PROMPT> List each line in the items below that contains the word "height".

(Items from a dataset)
--------------------
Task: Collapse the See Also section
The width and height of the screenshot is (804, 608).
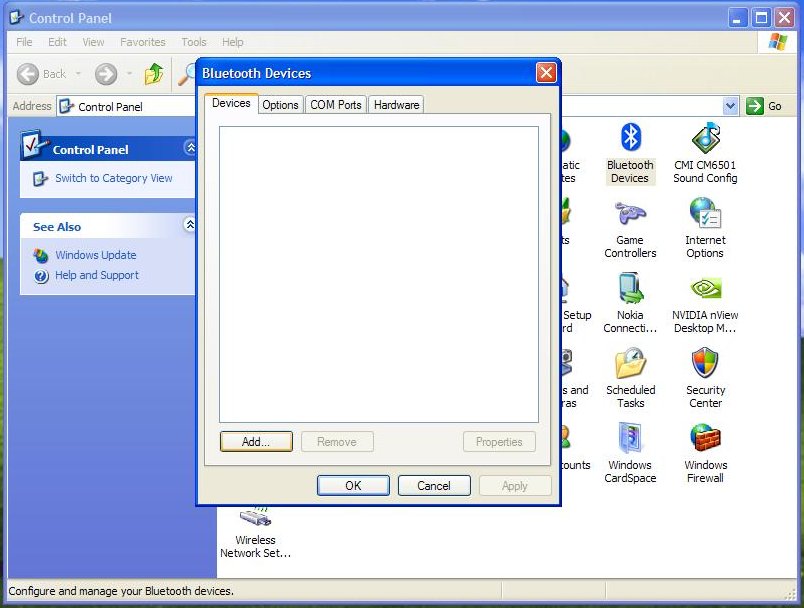Action: pos(190,226)
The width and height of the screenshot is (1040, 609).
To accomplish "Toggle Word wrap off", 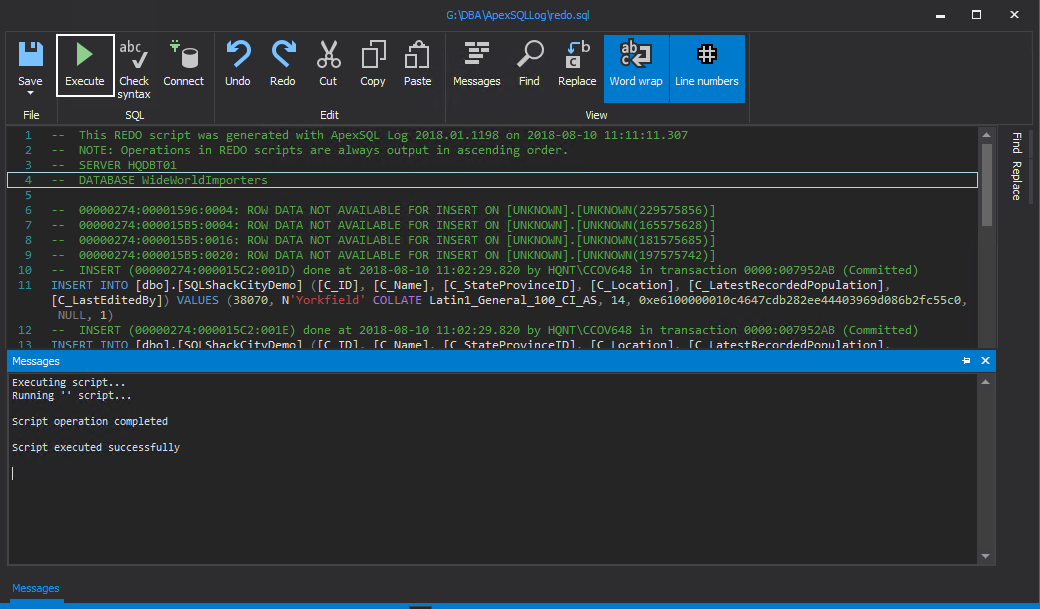I will (636, 65).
--------------------
EXPECTED ANSWER>
The width and height of the screenshot is (804, 608).
The width and height of the screenshot is (1040, 609).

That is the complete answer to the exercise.